Tennessee Statute of Limitations

From the moment an individual gets injured, the countdown to file a case with the state’s court system begins. In Tennessee, this time limit is one year.

However, this timeline isn’t just a friendly guideline. If someone in an accident or injury files their lawsuit after this date, the opposing party can file a motion to dismiss the case. It also gives a judge grounds to throw out the case entirely.

It doesn’t matter if the accident or injury was a result of negligence, an intentional act, or recklessness, the one-year statute of limitations applies without bias.

Exceptions to the Statute of Limitations

Every rule has an exception, and the statute of limitations in Tennessee is no different. If you need to file a personal injury claim in Tennessee, there are exceptions where the time period to file a claim can be extended:

  • If the victim was a minor (under 18 years old) at the time of the accident.
  • If the state files criminal charges against the person who caused the accident, the victim has up to two years to file a claim

Determining Fault in Tennessee

Tennessee is a comparative negligence state. This means that if a plaintiff hopes to be successful in receiving damages for their injury, they must be less than 50% at fault for the accident. However, being less than 50% at fault, still doesn’t entitle them to the whole sum of compensation that they may be after.

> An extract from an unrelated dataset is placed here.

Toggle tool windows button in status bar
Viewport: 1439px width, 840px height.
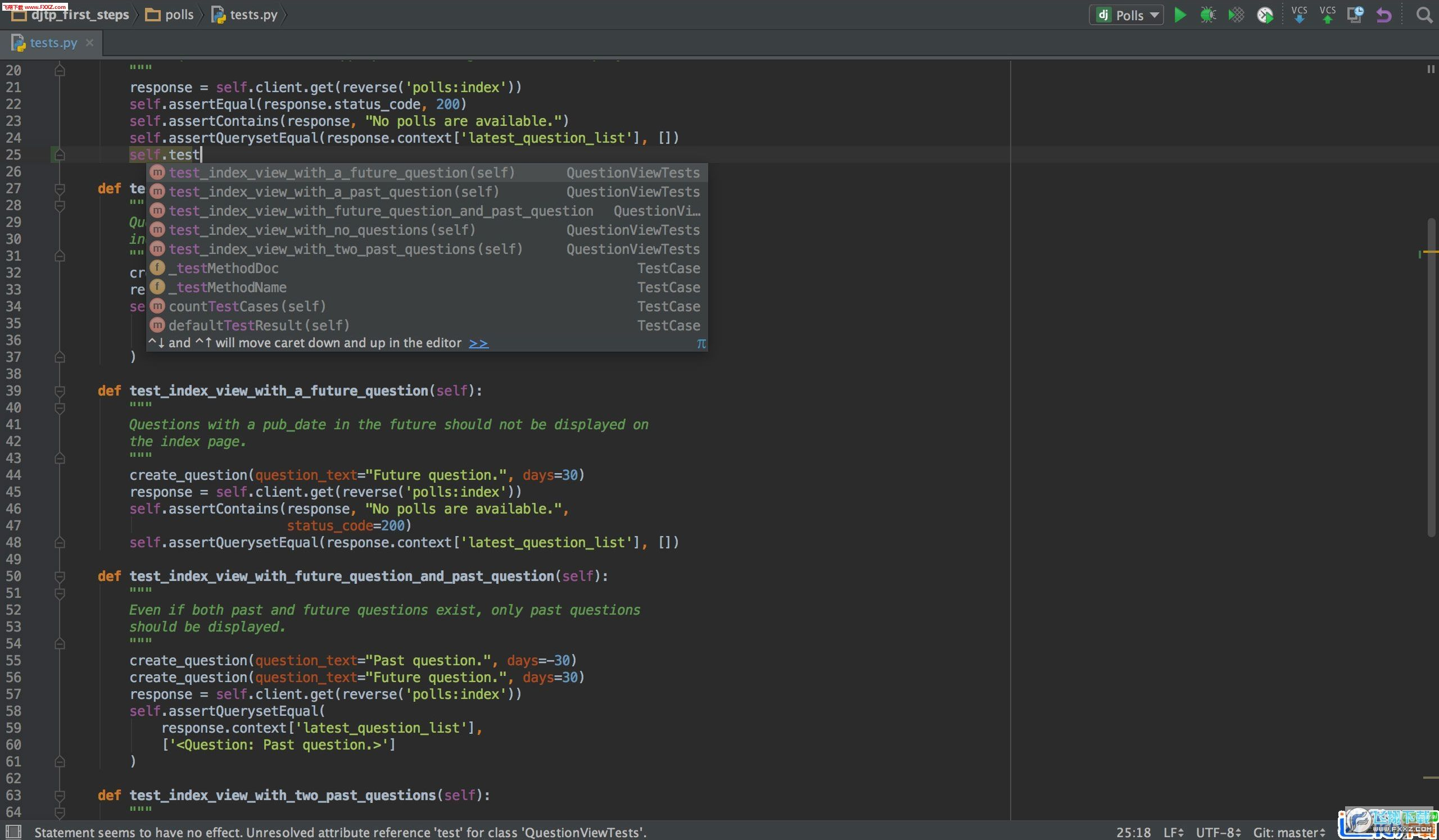[13, 832]
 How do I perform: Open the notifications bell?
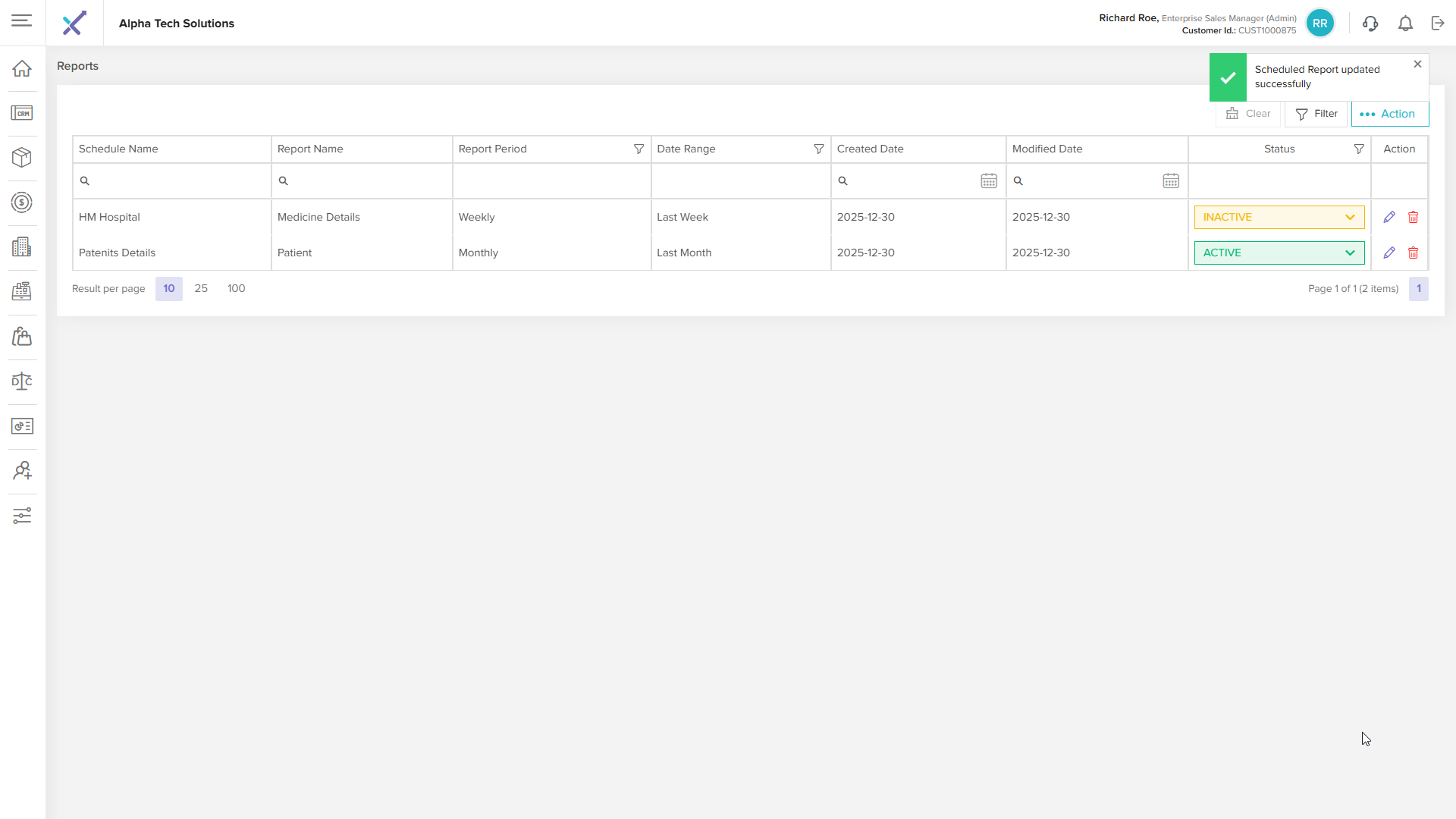pos(1405,24)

Under Tennessee law, there is a modified comparative fault rule. Here is an example:

John was rear-ended by another driver. He was waiting at a red light. However, his brake lights weren’t working at the time of the accident. The court determined that if John’s brake lights had been functioning, the probability of the accident happening would have been reduced by 10%. The total damage to the car was $6000. With Tennessee’s modified comparative approach to claims, John will only receive $5400, calculated by deducting his 10% of fault ($600).